It is absolutely insane how people lose bearing on what is right and wrong when the snow starts flying; how in the world is it ok to push snow across the road, up onto another person's property like that? I would give the guy something in writing, telling him that you'll start billing him at his expense to remove the snow.

Ideally, it would be best to return all the snow to their site (I'm running around in a backhoe and believe me, Ive wanted to do that before) but you have to remember, you have no idea who you're messing with these days.


----------



## fairrpe86 (Nov 22, 2009)

Here in Colorado it is illegal to push snow across a public road unless you are the city, state, county, municipality,etc. or a contractor for any of those jurisdictions. I don't know how many times each storm you see it happening or piles that show it has happened.


----------



## ceptorman (Nov 30, 2011)

I hope we are all looking for places to put the snowThumbs Up


----------



## Morrissey snow removal (Sep 30, 2006)

nice pics i like that flat bed ford


----------



## ByDesign (Sep 2, 2011)

fairrpe86;1557816 said:


> Here in Colorado it is illegal to push snow across a public road unless you are the city, state, county, municipality,etc. or a contractor for any of those jurisdictions. I don't know how many times each storm you see it happening or piles that show it has happened.


Hmmmm...You sure about this>? I work in Denver and this is done all the time. I push snow wherever I have room to push it.

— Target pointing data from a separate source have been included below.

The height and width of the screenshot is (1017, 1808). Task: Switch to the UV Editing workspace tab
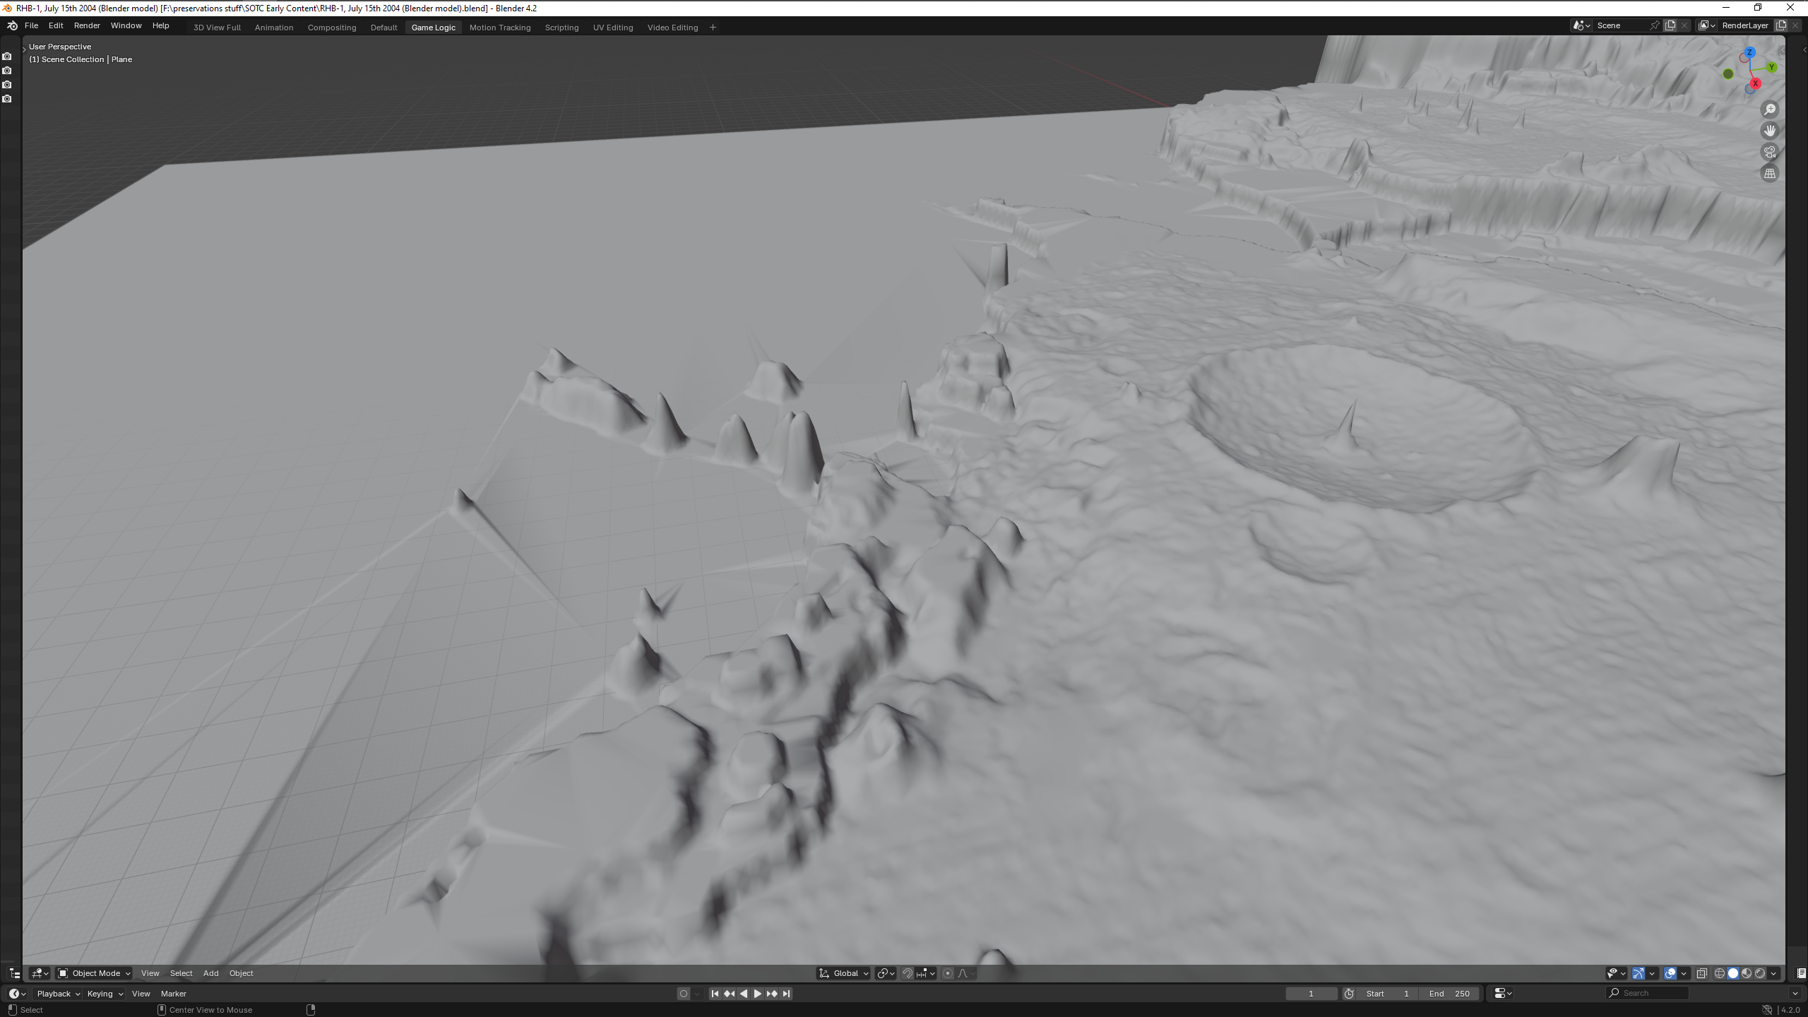(x=612, y=28)
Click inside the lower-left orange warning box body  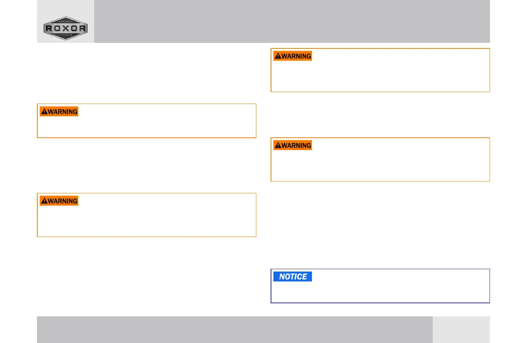click(147, 220)
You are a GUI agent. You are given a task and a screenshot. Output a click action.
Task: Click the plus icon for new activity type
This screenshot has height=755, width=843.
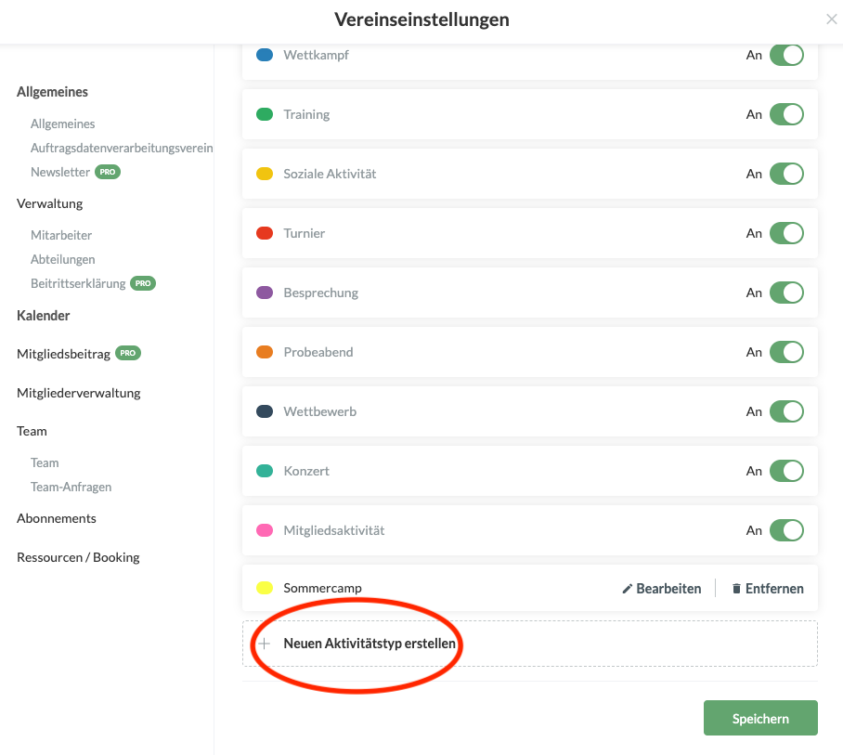point(265,644)
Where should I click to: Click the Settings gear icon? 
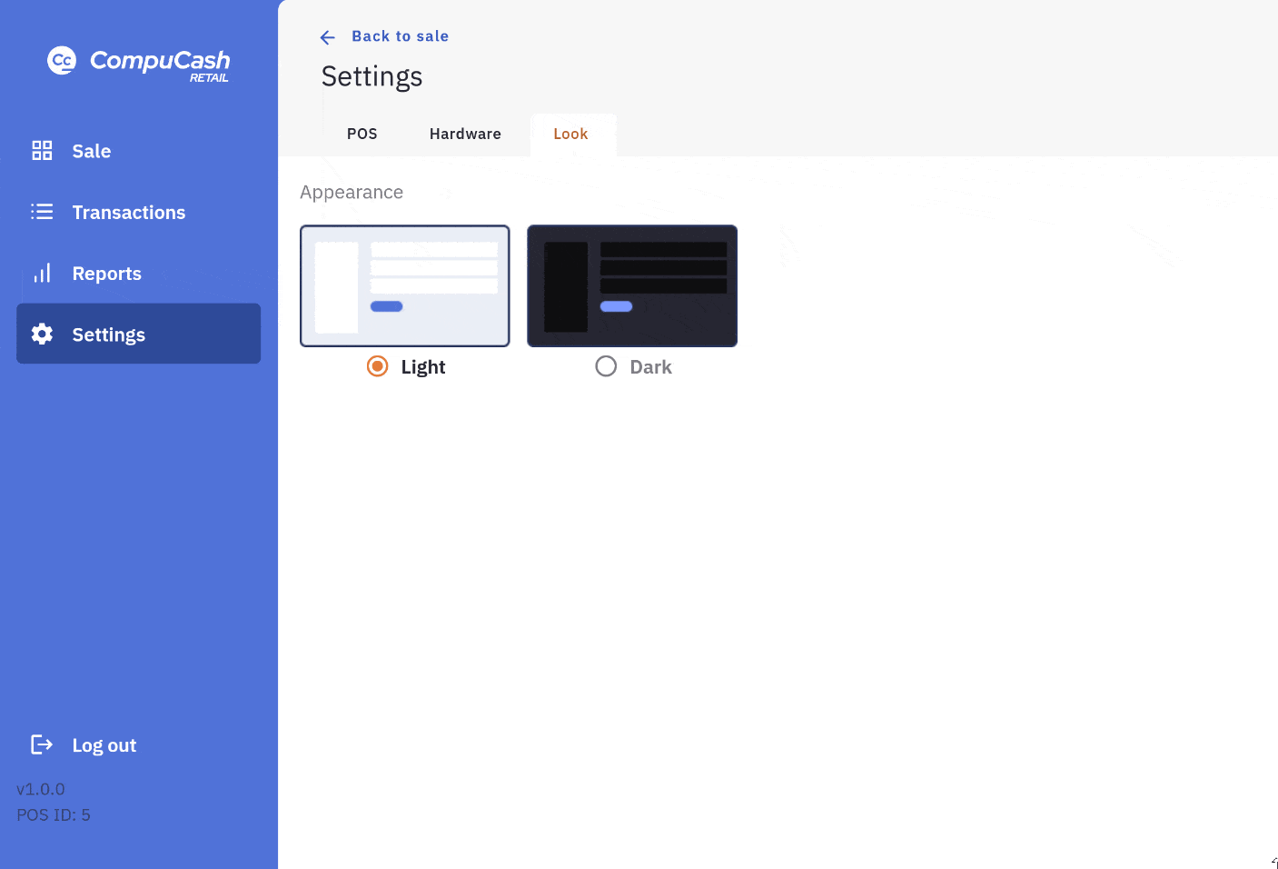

As long as its not affecting other drivers or people, I highly doubt its an issue.


----------



## MSS Mow (Mar 19, 2006)

fairrpe86;1557816 said:


> Here in Colorado it is illegal to push snow across a public road unless you are the city, state, county, municipality,etc. or a contractor for any of those jurisdictions. I don't know how many times each storm you see it happening or piles that show it has happened.


It's illegal here as well, but everyone does it. No one ever says anything unless you leave a mess in the road. I do it in several areas where I have no choice but I have permission from the proper land owners and I do not leave a mess anywhere.



Morrissey snow removal;1557903 said:


> nice pics i like that flat bed ford


Thanks!


----------